Stage IVS neuroblastoma: a clinical, histological, and biological analysis of 45 cases

Abstract

This study reports clinicopathologic and biological analysis of 45 stage IVS neuroblastomas (IVS-NBs). All IVS-NB cases had small or undetectable primary tumors associated with disease involving the liver, skin, or bone marrow. Their ages at diagnosis ranged from 1 day to 12 months, with a median age of 4 months. The primary sites were adrenal in 34 cases, retroperitoneum in two, mediastinum in one, and unknown in eight; the liver was involved in 24 of 31 cases, the bone marrow in 11 of 27, and the skin in 4 of 29. According to the histopathological evaluation (Shimada classification), 43 IVS-NB tumors had a favorable histology, and 2 cases showed an unfavorable histology.
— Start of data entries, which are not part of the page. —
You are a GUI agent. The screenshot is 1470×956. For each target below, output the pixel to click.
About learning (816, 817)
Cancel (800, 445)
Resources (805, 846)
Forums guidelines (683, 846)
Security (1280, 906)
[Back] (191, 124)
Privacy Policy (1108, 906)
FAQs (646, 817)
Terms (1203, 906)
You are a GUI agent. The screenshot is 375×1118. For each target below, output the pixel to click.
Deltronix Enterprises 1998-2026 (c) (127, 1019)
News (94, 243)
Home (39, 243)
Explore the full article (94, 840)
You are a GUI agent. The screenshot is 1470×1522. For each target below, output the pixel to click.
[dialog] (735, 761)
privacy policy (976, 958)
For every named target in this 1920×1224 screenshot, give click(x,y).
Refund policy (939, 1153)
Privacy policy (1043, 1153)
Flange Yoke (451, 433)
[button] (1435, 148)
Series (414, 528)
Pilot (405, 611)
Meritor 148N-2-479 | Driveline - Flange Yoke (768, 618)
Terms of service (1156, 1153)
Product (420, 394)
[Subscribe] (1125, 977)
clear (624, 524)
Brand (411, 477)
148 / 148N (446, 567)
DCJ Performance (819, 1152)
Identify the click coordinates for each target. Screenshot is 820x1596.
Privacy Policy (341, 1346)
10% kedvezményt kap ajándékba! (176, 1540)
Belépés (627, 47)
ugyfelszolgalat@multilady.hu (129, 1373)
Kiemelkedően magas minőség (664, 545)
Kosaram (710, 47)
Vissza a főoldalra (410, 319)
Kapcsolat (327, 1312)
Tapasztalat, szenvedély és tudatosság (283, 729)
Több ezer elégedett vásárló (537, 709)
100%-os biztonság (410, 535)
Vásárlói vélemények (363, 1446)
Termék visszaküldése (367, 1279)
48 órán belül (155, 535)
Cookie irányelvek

Three patients died of progressive disease and six of indirect tumor death. Among these three deceased cases with tumor progression, two cases showed unfavorable histology, and one case had amplified N-myc (20 copies). These data suggest that most IVS-NB can be described as a tumor presenting characteristic dissemination pattern in the younger age group, having a favorable histology and showing an excellent outcome of the patients. However, poor prognosis group in stage IVS does exist, and this group could be detected histopathologically and biologically.